What is W2AGZ?


This page, and the website name, is to honor the memory of my father, Paul Archibald Grant, W2AGZ, one of the pioneer amateur radio operators ("hams") in the Mid-Hudson valley in the 1920s.  As I get time, this page will contain my memories of being brought up in Dad's "shack," and the influence he and ham radio had on my life.  W2AGZ was his station "call sign," similar in style to that of commercial radio stations, but with a number added.  "W" was the first designation assigned to the United States, and "2" was for New York State.  The remaining letters were issued in order of license application, so you see Dad's "handle" was one of the early ones.

My father was born on August 18th, 1905 in Waterbury, Connecticut, the only son of Minnie Mecabe Grant and Abraham Lincoln Grant.  I don't know much about my grandfather "Linc," because he died three months before my father was born.  I was told he was born in Concord, California, the youngest of ten children and ran away from home to San Jose when he was twelve.  He learned the trades of carpenter and mechanic, and owned a small circus and one of the first Edisonphones in California, which he used to give "concerts" at Sierra Nevada mountain mining camps during the winter season.  At one point, he visited some relatives back in New York where he met my grandmother.  I've been told Minnie Mecabe was a very talented pianist.

After Minnie and Linc married, they settled in Waterbury, for reasons I'm not sure of, but suspect it was because Waterbury at that period was a major center of US tool machine manufacturing.  After the birth of my father, the family moved to Wappingers Falls, New York, (50 miles north of New York City on the Hudson River) where many of my grandmother's relatives lived.  Lincoln Grant's occupation as listed on my father's birth certificate is "machinist."  It seems Dad may have inherited his manual skills and intuition with respect to matters mechanical from both sides.  His friends would tell me, "Your father could make ball bearings on a belt sander."

**What the exercise asks**
Give the full name of each person named on the W2AGZ page, listing each person once. The listing that comes next is separate material, unrelated to the W2AGZ page.

**Provided data**

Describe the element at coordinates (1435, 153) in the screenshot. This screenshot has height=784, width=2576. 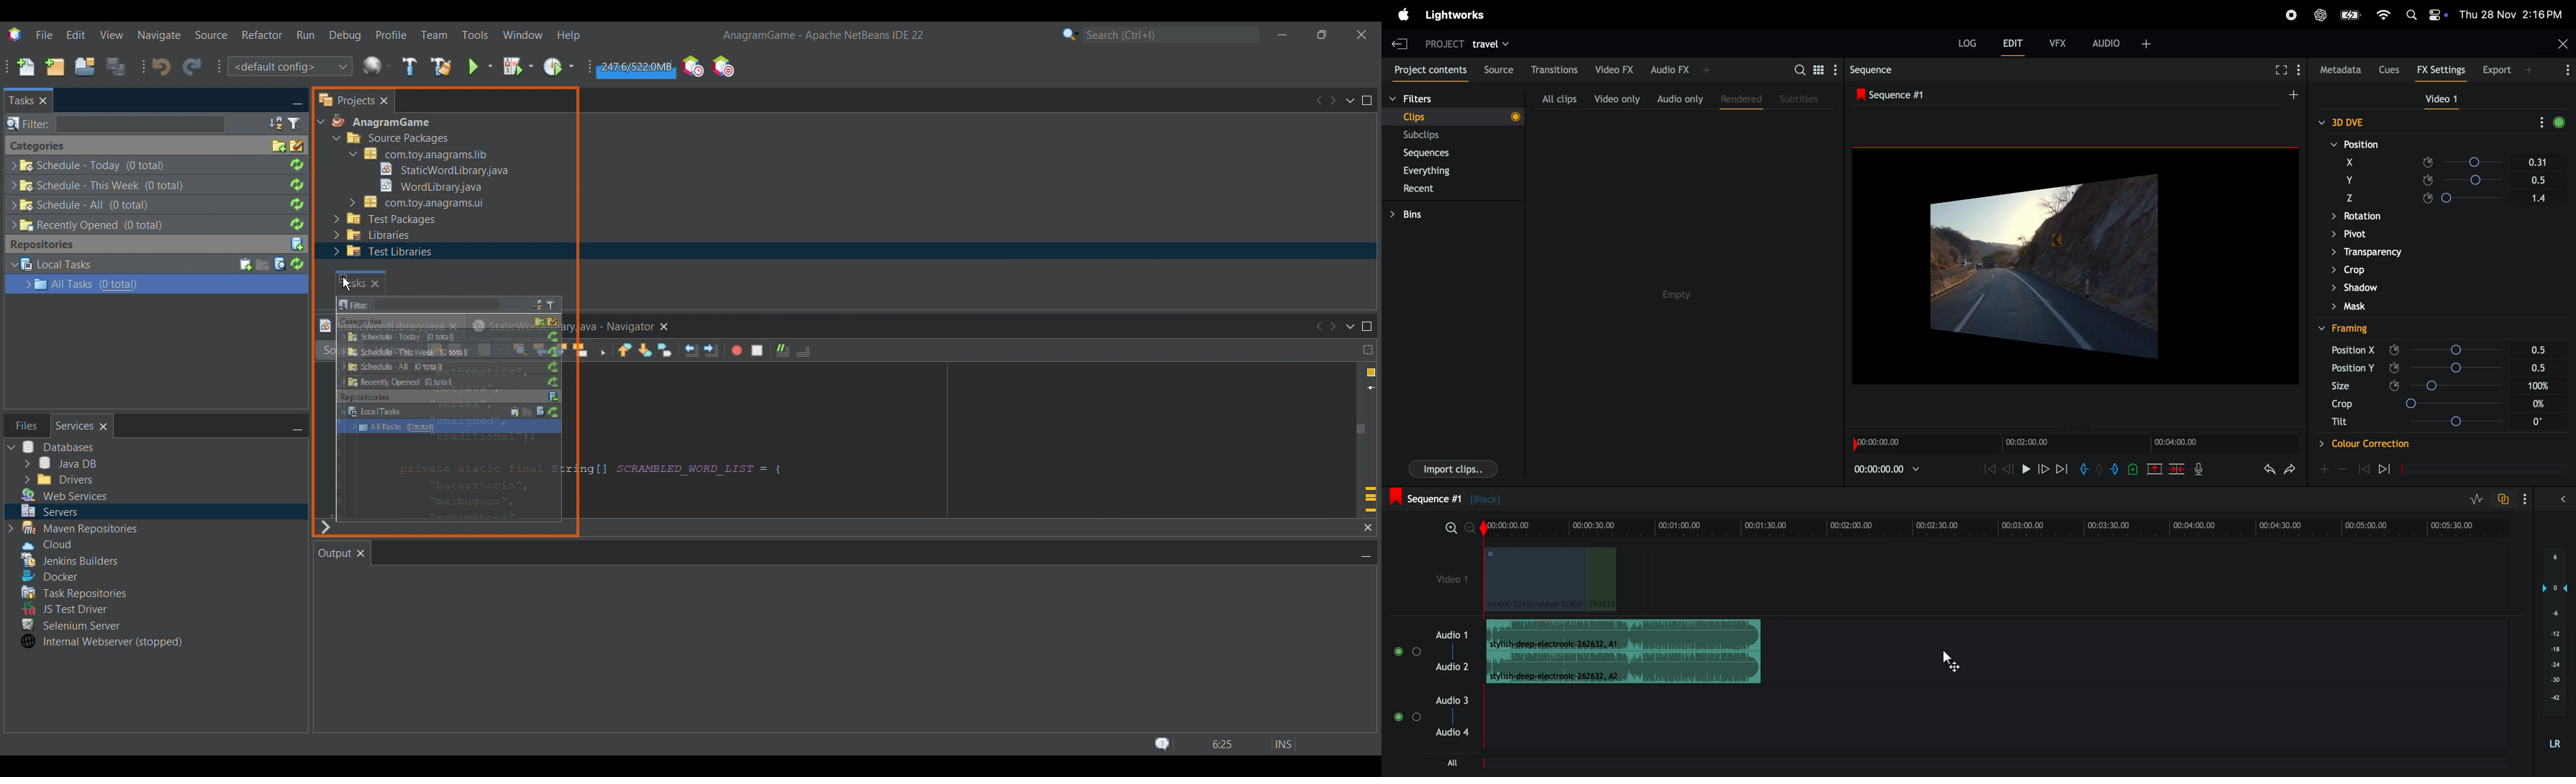
I see `sequences` at that location.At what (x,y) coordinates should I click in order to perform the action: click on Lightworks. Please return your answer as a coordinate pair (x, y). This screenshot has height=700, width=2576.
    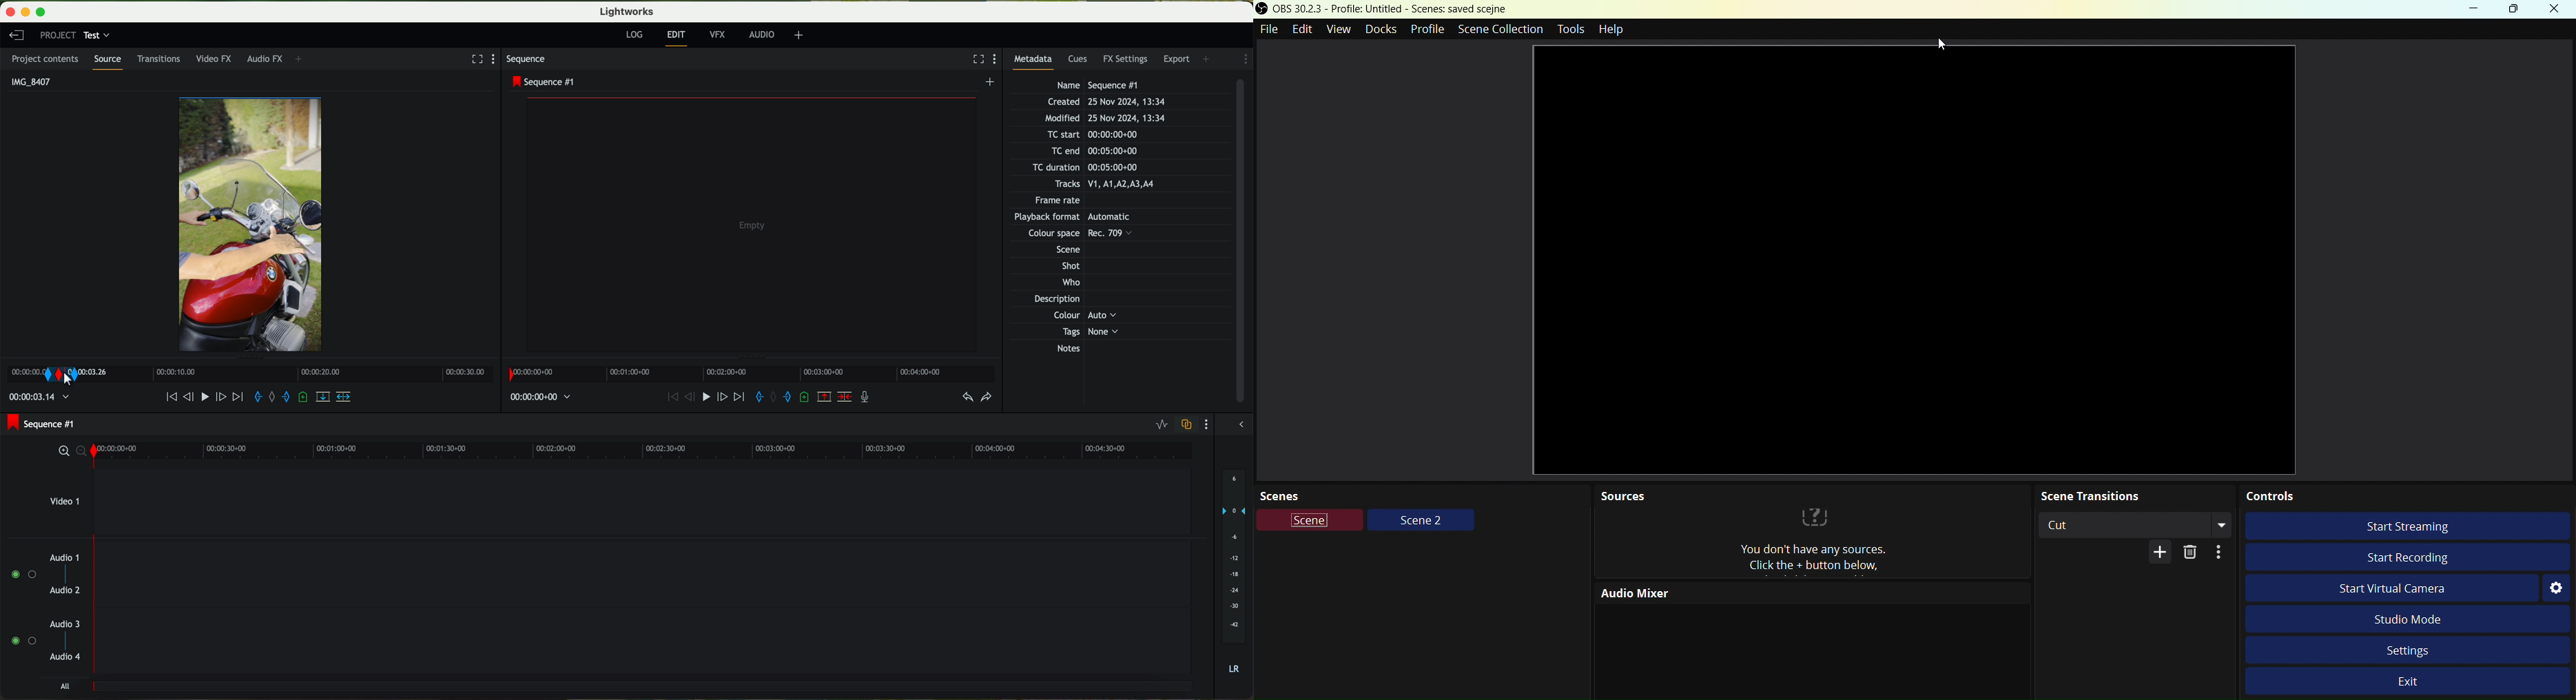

**Response**
Paul Archibald Grant
Minnie Mecabe Grant
Abraham Lincoln Grant